Let H be a subgroup of G and suppose that the number n of right cosets of H is G is finite. Prove that there are exactly n left cosets of H in G.

(Hint: Consider the set of inverses of the elements in a right coset).
Let $\displaystyle |G:H|=|G|/|H|=n$ for $\displaystyle n \in \mathbb{N}$.

Let $\displaystyle H=\{h^0, \ldots , h^{n-1} \}$ for some $\displaystyle h \in H$.

Then $\displaystyle Hg=\{h^0g, \ldots , h^{n-1}g \}$ for $\displaystyle g \in G$.

$\displaystyle (Hg)^{-1}=\{(h^0g)^{-1}, \ldots , (h^{n-1}g)^{-1} \}$

This is equal to $\displaystyle (Hg)^{-1}=\{g^{-1}(h^0)^{-1}, \ldots ,g^{-1}(h^{n-1})^{-1} \}$________________(*)

Since inverses are unique, and $\displaystyle H$ is a group (closure axiom) we have thatb [MATh] (h^k)^{-1}=h^i[/tex] for $\displaystyle 0 \leq k \leq n-1$ for some $\displaystyle 0 \leq i \leq n-1$.

Hence we have $\displaystyle (Hg)^{-1}=\{g^{-1}h^0, \ldots , g^{-1}h^{n-1} \} =g^{-1}H$

Since $\displaystyle |G:H|=n$, we have exactly $\displaystyle n \ g^{-1}$'s to multiply $\displaystyle H$ by.

Thus, we have $\displaystyle n$ left cosets of $\displaystyle H$ in $\displaystyle G$.

I think this is right (can someone check =S), but step (*) applies only to multiplicative groups. Is it a fact that addition is always commutative?
• Jan 30th 2010, 10:27 AM
tonio
Quote:

Originally Posted by Showcase_22
Let $\displaystyle |G:H|=|G|/|H|=n$ for $\displaystyle n \in \mathbb{N}$.

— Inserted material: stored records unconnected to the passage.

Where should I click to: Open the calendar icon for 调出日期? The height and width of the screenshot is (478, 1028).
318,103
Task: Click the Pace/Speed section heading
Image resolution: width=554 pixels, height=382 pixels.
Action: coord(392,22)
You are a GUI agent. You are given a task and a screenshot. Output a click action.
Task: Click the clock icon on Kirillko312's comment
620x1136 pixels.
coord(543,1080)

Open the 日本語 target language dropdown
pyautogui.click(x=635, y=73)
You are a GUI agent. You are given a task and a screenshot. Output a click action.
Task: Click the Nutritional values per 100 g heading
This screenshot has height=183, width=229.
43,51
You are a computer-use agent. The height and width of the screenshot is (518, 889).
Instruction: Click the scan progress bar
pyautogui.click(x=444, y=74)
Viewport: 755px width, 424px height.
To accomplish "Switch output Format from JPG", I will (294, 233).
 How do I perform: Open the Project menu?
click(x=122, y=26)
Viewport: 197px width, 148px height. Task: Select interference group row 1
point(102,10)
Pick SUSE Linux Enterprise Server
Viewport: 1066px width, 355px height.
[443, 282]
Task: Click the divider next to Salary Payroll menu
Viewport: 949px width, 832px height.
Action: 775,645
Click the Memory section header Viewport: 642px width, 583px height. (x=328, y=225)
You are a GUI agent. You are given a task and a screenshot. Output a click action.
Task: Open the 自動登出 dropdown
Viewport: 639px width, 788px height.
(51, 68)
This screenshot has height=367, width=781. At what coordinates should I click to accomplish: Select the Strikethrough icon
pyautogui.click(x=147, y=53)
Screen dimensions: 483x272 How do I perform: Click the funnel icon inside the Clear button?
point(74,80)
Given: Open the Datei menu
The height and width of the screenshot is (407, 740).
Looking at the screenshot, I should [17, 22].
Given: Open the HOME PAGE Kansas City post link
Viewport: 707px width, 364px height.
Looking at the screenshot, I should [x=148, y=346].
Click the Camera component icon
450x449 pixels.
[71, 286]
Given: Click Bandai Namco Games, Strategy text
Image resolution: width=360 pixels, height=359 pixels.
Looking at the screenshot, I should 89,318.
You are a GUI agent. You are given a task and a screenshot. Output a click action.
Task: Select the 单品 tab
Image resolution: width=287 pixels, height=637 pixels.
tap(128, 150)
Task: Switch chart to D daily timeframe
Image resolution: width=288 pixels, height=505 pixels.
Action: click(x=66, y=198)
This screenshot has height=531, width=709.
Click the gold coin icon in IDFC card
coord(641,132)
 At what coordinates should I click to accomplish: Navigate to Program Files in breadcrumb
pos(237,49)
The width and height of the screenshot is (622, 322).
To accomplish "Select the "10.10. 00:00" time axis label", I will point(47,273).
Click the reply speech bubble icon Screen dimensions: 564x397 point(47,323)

Let $\displaystyle H=\{h^0, \ldots , h^{n-1} \}$ for some $\displaystyle h \in H$.

Uh? You can't assume this unless you know $\displaystyle H$ is cyclic (which isn't a given) AND $\displaystyle h$ is one of its generators...

Then $\displaystyle Hg=\{h^0g, \ldots , h^{n-1}g \}$ for $\displaystyle g \in G$.

$\displaystyle (Hg)^{-1}=\{(h^0g)^{-1}, \ldots , (h^{n-1}g)^{-1} \}$

This is equal to $\displaystyle (Hg)^{-1}=\{g^{-1}(h^0)^{-1}, \ldots ,g^{-1}(h^{n-1})^{-1} \}$________________(*)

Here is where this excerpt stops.